Although Ceres is about 600 miles in diameter (with 4% of the Moon’s mass), because of its distant orbit (about 2.8 AU from the Sun) it is not normally visible to the naked eye unless the conditions are ideal. Unlike most of the asteroids, Ceres is spherical in shape, like the planets, with an estimated maximum surface temperature of -38º C. Ceres orbits the Sun once every 4.6 years.
Like the other asteroids, most scientists believe Ceres was formed from the collapse of an interstellar cloud of gas and dust through the force of gravity, similar to the planets, gradually evolving into a protoplanet. Astronomers postulate that Ceres did not accrete into a planet because of the strong gravitational pull of nearby Jupiter.
Based on observations from the Keck telescope and scientific modelling, scientists have determined that Ceres has a rocky core overlain with a thick mantle (up to 100 km deep) that likely contains frozen water. Sightings from the Hubble Space Telescope have detected a number of bright and dark features on its surface that look like craters.
When Ceres was first discovered, it was classified as a planet mainly because it was located in the “empty” space between Mars and Jupiter that should have been occupied by a planet, according to the Titus-Bode Law (which theory has since been abandoned). After the discovery of many more bodies in this region of space over the next fifty years, astronomers decided to reclassify them all as “asteroids”. Ceres (along with three other large asteroids, Vesta, Juno, and Pallas) lost its planetary status in the process. There are currently over 100,000 known asteroids in this belt.

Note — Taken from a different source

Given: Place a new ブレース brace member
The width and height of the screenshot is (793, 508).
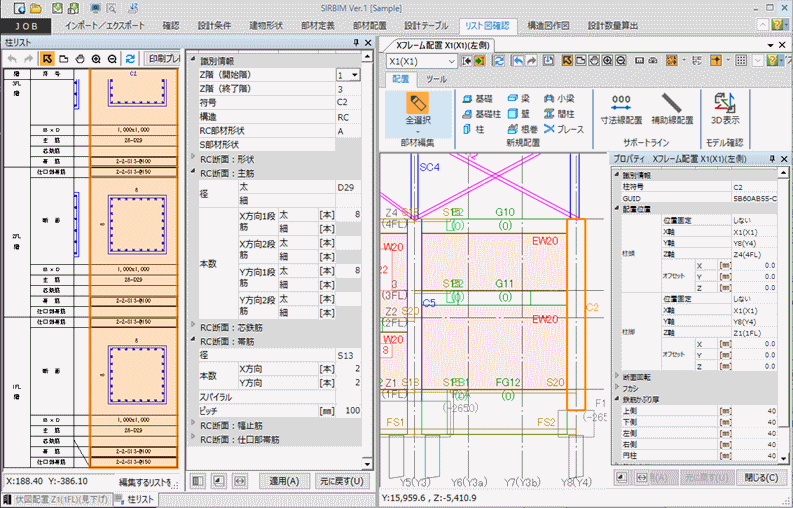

In 2006, the International Astronomical Union (IAU) was forced to debate the definition of “planet” in light of the recent discovery of Eris, a body in the Kuiper belt that was larger than Pluto. They had to determine whether to classify Eris as a planet or to demote Pluto from that status. Their deliberations also addressed the classification of Ceres and the other large asteroids. After much discussion, the IAU settled on a new definition for “planet” and created a new “dwarf planet” classification. Pluto was demoted from a planet to a dwarf planet, while Ceres (along with Eris) was promoted to the status of dwarf planet. Dwarf planets are similar to planets in most aspects, except they are not large enough to clear the debris from their orbital paths.
More of Ceres’ secrets will be revealed after scientists get a closer look at it in 2015, when the unmanned space probe Dawn (launched by NASA in 2007) begins to orbit this dwarf planet.